### What you will do
In the material below, copy word for word the lines from the one containing "This screenshot has width=1403, height=840." to the one containing "click(x=57, y=562)", including both.

--- Extracted material ---

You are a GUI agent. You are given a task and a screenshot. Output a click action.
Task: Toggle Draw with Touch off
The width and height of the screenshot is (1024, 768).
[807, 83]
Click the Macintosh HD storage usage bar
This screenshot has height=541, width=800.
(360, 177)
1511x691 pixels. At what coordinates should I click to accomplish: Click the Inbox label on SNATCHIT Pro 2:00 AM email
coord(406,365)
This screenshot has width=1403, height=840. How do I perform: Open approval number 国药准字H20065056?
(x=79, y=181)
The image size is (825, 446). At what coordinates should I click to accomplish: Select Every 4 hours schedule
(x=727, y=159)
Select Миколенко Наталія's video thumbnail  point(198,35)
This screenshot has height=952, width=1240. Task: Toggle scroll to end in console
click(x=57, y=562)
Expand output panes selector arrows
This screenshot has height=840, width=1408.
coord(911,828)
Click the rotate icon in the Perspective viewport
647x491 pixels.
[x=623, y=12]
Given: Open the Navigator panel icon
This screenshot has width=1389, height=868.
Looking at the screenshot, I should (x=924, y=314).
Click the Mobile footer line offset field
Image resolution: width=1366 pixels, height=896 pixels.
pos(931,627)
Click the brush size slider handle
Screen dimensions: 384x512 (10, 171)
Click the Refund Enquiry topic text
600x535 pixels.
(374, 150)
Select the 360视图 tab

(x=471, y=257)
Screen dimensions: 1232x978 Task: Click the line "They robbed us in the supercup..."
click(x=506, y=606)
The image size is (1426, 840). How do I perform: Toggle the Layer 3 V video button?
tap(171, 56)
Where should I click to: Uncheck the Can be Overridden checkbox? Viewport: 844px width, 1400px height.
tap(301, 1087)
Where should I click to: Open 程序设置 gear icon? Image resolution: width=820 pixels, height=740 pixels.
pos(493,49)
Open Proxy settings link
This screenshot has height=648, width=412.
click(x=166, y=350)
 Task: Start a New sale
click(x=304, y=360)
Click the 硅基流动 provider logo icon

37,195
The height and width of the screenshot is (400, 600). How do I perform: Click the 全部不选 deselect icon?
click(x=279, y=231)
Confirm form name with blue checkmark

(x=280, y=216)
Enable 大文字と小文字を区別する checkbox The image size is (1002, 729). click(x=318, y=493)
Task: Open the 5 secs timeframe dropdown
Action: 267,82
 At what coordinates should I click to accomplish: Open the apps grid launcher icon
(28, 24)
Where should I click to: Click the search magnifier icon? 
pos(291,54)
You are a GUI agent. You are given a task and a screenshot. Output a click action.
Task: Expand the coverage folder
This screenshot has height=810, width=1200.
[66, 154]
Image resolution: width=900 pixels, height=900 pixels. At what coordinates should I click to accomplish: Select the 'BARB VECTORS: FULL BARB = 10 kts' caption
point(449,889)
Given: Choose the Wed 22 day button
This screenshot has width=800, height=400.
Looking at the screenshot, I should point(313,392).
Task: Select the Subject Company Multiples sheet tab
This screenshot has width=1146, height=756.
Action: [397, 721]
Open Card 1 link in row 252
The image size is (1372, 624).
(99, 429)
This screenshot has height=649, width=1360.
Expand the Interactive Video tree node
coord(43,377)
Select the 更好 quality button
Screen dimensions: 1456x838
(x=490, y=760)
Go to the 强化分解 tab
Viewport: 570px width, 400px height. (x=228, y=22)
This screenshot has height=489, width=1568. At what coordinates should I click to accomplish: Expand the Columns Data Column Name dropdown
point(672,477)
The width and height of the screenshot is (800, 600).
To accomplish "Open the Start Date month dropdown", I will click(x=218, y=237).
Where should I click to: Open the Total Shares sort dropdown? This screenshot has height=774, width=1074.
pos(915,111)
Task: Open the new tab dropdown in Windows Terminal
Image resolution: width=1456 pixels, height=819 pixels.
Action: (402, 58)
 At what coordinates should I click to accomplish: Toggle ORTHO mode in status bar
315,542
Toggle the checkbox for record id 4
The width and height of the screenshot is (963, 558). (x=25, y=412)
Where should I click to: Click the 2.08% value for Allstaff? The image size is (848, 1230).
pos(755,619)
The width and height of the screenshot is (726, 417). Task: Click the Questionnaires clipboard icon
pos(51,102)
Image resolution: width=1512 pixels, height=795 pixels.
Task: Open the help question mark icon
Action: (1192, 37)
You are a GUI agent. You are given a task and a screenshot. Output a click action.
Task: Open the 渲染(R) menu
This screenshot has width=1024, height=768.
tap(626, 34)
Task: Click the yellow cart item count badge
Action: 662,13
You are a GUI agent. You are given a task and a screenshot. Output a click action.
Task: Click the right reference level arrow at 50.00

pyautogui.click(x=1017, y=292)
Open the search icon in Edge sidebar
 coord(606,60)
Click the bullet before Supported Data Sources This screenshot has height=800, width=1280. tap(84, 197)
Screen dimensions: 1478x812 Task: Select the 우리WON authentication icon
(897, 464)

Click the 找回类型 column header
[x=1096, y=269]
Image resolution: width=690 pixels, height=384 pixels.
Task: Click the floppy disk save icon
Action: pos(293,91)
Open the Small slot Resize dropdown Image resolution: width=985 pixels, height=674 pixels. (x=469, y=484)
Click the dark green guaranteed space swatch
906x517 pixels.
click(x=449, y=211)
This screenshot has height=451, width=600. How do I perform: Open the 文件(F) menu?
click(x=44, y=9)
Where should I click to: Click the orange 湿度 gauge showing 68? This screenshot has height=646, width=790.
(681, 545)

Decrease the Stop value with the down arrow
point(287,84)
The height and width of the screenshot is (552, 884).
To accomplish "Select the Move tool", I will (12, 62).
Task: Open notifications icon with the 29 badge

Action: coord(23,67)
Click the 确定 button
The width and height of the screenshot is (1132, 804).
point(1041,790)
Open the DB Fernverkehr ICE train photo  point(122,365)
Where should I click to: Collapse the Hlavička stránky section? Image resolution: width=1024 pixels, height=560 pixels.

---

### Written solution
This screenshot has width=1403, height=840. How do I perform: Open approval number 国药准字H20065056?
(x=79, y=181)
The image size is (825, 446). At what coordinates should I click to accomplish: Select Every 4 hours schedule
(x=727, y=159)
Select Миколенко Наталія's video thumbnail  point(198,35)
This screenshot has height=952, width=1240. Task: Toggle scroll to end in console
click(x=57, y=562)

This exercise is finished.